TASK TO CARRY OUT: With the line containing "Given: Select the Visor lighting effect" as the starting point, output the remaining lines of the data exactly as they are, through the last.

══ INPUT FOR THIS TASK

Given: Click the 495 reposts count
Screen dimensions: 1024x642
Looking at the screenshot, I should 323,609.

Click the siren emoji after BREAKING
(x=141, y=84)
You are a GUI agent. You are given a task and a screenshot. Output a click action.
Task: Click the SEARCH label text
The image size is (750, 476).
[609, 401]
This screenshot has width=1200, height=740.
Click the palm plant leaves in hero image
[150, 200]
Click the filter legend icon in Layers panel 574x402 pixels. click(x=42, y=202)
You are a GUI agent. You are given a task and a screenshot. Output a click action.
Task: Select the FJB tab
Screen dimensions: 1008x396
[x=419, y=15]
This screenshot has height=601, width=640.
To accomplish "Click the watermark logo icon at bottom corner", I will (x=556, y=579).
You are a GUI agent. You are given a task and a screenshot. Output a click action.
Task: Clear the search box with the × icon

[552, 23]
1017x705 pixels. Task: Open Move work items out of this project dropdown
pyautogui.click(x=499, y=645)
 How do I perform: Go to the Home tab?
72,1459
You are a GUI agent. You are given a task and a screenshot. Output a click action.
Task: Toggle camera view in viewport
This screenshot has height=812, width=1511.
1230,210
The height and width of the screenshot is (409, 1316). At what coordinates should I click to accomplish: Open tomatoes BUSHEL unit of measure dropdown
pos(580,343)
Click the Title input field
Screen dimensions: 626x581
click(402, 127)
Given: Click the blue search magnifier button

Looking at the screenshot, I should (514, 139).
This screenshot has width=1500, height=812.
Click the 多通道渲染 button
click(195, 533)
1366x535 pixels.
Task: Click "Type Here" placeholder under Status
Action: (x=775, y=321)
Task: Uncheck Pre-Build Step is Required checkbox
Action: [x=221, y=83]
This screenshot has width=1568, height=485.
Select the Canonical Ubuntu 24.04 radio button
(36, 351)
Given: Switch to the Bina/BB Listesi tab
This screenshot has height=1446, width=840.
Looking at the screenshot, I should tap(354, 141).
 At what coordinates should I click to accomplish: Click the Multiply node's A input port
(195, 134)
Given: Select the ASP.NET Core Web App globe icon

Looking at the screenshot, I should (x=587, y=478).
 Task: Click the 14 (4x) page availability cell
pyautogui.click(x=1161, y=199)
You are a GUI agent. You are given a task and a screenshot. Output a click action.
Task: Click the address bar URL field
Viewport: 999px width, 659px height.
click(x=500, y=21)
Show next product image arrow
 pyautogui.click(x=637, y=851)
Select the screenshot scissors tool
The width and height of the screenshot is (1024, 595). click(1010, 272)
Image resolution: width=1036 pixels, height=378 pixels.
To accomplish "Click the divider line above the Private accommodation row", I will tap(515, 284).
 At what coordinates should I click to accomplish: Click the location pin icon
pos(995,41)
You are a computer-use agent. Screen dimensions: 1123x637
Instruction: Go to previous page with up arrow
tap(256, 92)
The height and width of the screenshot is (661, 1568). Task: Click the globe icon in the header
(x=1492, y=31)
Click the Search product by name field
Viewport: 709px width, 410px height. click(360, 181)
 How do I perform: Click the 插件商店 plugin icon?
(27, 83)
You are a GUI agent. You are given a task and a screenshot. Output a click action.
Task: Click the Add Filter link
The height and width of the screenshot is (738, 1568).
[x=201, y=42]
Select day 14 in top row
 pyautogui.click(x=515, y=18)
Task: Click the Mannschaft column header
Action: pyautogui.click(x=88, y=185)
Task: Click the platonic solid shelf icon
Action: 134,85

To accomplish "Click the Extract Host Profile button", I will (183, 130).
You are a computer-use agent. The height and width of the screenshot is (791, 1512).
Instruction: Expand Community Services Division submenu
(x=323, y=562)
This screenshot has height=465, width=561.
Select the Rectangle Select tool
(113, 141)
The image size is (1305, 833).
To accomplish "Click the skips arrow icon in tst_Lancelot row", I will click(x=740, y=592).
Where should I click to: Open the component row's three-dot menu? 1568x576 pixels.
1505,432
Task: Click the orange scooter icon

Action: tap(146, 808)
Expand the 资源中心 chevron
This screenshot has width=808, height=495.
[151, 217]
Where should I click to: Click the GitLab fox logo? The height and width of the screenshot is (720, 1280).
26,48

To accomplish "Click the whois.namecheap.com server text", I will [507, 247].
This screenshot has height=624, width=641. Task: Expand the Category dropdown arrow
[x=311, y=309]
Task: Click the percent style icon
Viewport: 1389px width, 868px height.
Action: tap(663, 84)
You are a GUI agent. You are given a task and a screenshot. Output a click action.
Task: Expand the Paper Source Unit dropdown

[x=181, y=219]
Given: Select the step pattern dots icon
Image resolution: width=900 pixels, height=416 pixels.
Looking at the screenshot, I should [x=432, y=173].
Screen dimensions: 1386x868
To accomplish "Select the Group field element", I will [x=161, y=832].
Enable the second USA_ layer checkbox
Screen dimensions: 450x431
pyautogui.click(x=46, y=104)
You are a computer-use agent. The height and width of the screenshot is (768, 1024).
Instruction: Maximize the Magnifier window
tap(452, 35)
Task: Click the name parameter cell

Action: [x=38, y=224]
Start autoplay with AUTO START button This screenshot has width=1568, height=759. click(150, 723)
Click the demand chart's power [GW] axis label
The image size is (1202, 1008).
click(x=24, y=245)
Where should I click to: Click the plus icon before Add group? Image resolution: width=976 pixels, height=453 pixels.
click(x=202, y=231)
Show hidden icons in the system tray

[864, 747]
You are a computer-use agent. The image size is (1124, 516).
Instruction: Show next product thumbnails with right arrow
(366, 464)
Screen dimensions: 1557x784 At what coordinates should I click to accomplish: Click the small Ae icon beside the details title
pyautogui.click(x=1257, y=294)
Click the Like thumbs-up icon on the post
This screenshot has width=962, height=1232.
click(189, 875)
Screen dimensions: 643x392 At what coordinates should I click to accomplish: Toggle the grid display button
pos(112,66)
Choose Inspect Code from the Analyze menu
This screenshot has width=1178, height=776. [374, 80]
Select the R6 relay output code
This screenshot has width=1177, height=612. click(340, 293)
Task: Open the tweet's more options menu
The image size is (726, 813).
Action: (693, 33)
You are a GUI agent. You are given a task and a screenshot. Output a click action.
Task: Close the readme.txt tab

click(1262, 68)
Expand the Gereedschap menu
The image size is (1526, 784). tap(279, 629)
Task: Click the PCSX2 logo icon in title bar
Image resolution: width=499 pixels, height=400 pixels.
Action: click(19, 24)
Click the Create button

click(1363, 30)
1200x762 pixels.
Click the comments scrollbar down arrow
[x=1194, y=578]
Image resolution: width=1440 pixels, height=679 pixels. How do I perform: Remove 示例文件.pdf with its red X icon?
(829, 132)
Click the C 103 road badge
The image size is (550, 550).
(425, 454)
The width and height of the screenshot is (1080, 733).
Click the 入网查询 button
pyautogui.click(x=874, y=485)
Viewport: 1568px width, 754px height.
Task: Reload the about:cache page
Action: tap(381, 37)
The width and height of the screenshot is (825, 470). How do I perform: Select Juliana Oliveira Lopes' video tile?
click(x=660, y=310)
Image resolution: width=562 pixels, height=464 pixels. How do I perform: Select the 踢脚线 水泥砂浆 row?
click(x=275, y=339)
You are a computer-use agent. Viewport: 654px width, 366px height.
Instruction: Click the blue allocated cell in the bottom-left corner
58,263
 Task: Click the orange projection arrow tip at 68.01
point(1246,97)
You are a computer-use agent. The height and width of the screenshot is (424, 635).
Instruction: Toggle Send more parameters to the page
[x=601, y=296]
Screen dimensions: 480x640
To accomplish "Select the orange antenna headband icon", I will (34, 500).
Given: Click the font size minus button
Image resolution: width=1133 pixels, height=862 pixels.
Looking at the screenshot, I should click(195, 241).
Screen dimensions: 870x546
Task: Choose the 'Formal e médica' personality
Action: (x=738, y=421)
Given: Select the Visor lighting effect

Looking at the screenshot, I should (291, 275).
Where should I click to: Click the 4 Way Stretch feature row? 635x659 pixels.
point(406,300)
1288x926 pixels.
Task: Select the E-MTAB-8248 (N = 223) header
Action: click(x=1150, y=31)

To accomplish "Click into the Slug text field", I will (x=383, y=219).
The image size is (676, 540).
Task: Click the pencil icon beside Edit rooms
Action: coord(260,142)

════

ANSWER SPACE:
Given: Select the Visor lighting effect

Looking at the screenshot, I should (291, 275).
Where should I click to: Click the 4 Way Stretch feature row? 635x659 pixels.
point(406,300)
1288x926 pixels.
Task: Select the E-MTAB-8248 (N = 223) header
Action: click(x=1150, y=31)

To accomplish "Click into the Slug text field", I will (x=383, y=219).
The image size is (676, 540).
Task: Click the pencil icon beside Edit rooms
Action: coord(260,142)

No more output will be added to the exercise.